To date, 99 per cent of Cairn UK Holdings Ltd’s (CUHL) shareholding has been liquidated by the tax department, it said. The assessment by the tax department of principal tax due on the 2006 transactions is Rs 10,267 crore, plus applicable interest and penalties. “Interest is currently being charged on the principal at a rate of 12 per cent per annum from February 2017, although this is potentially subject to the tax department’s Indian court appeal that interest should be back-dated to 2007,” it said.
“Penalties are currently assessed as 100 per cent of the principal tax due, although this is subject to appeal by CUHL that penalties should not be charged given the retrospective nature of the tax levied.” Cairn said it has got legal advice confirming that the maximum amount that could ultimately be recovered from the company by the tax department, in excess of the assets already seized, is limited to the value of CUHL’s assets, principally the remaining ordinary shares in Vedanta Ltd. “In March 2015, Cairn filed a Notice of Dispute under the UK-India Bilateral Investment Treaty in order to protect its legal position and seek restitution of the value effectively seized by the Indian income tax department (IITD) in and since January 2014.

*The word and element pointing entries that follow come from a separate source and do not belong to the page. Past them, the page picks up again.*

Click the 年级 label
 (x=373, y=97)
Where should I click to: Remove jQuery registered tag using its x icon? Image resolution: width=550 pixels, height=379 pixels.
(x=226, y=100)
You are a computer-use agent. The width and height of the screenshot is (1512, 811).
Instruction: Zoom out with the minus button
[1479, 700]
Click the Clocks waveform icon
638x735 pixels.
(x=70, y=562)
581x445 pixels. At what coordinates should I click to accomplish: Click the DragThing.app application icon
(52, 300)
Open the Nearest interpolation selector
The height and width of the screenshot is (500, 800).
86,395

“Cairn’s principal claims are that the assurance of fair and equitable treatment and protection against expropriation afforded by the treaty have been breached by the actions of the IITD, which is seeking to apply retrospective taxes to historical transactions already closely scrutinised and approved by the Government of India. The IITD has attached and seized assets to try to enforce such taxation,” it said. Cairn is pleading that the effects of the tax assessment should be nullified and that the company should receive recompense from the government for the loss of value resulting from the 2014 attachment of CUHL’s shares in Cairn India Ltd and the withholding of the tax refund, which together total about USD 1.4 billion, according to the statement.

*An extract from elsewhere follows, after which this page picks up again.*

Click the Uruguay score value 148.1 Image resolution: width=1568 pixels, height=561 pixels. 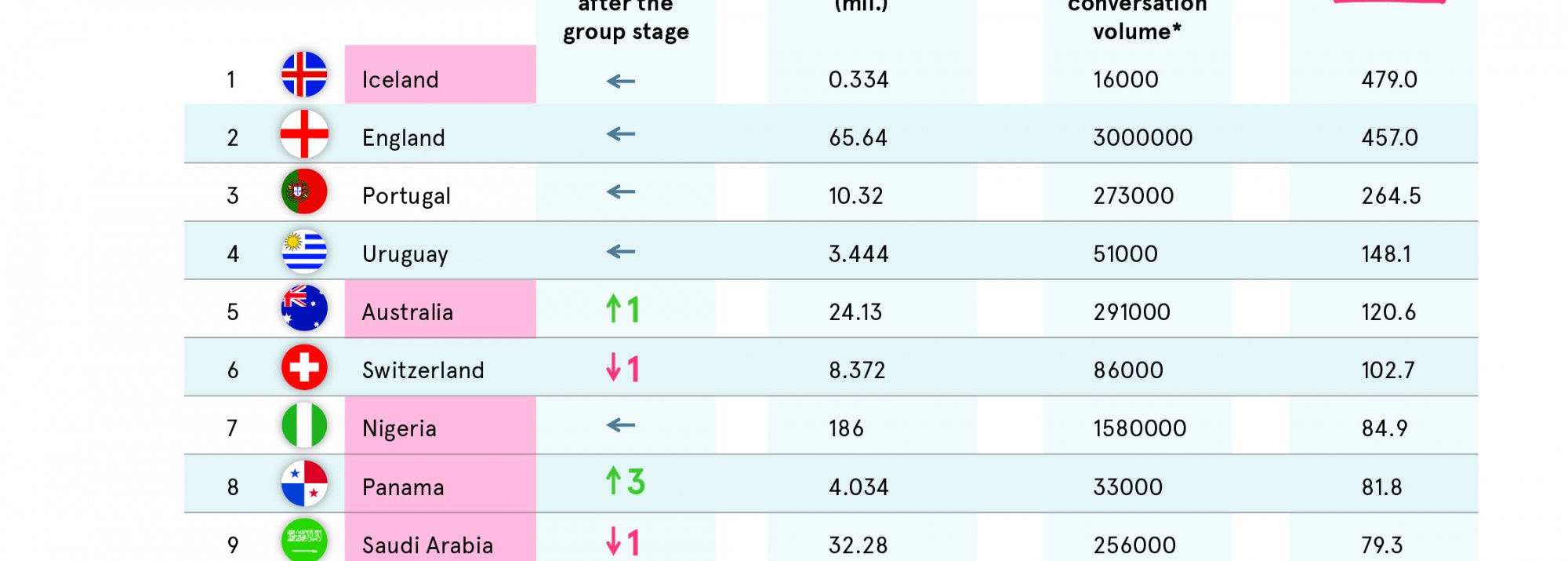[1386, 254]

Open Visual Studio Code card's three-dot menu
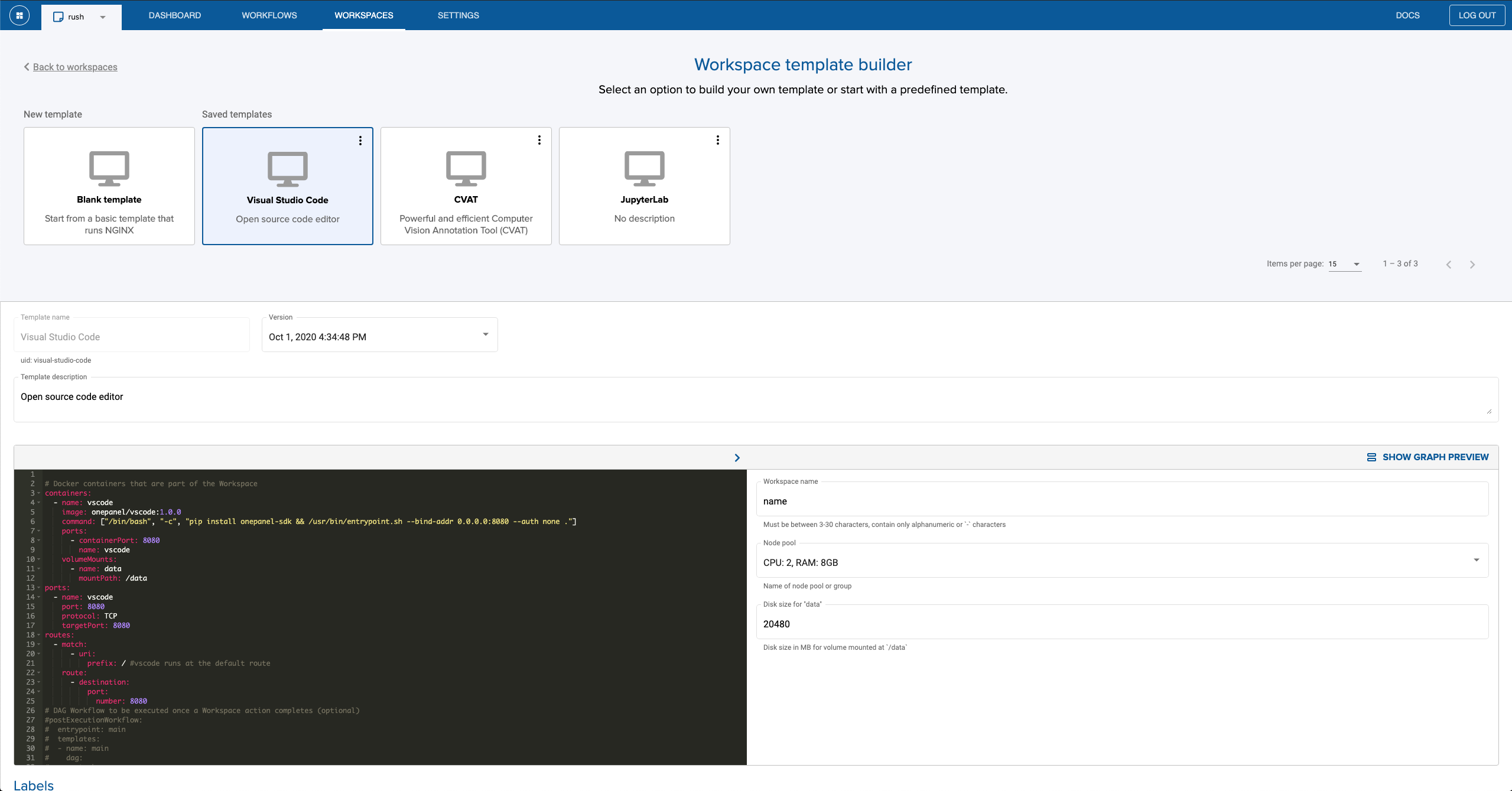[360, 141]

“The treaty proceedings formally commenced in January 2016 following an agreement between Cairn and the Republic of India on the appointment of a panel of three international arbitrators under the terms of the treaty. Cairn’s statement of claim was submitted to the arbitral tribunal in June 2016 and the Republic of India submitted its statement of defence in February 2017.

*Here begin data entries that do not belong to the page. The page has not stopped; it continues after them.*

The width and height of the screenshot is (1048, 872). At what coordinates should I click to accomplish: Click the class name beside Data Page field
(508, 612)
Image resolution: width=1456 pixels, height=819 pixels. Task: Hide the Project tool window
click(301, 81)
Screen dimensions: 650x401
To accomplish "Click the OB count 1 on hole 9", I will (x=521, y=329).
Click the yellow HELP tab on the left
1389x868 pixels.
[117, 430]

“Further submissions and document production took place in 2017 and 2018. The main evidentiary hearing of Cairn’s claim under the Treaty took place in August 2018 in The Hague with a final hearing in December 2018. All formal hearings and submissions have now been made and the tribunal is in the process of drafting its award. The tribunal has indicated that it expects to be in a position to issue the award in the summer of 2020,” it said. Based on detailed legal advice, Cairn said it remains confident that it will be successful in this arbitration and, accordingly, no provision has been made for any of the tax or penalties assessed by the IITD. It had previously stated that the arbitration panel is expected to issue a binding and internationally-enforceable award.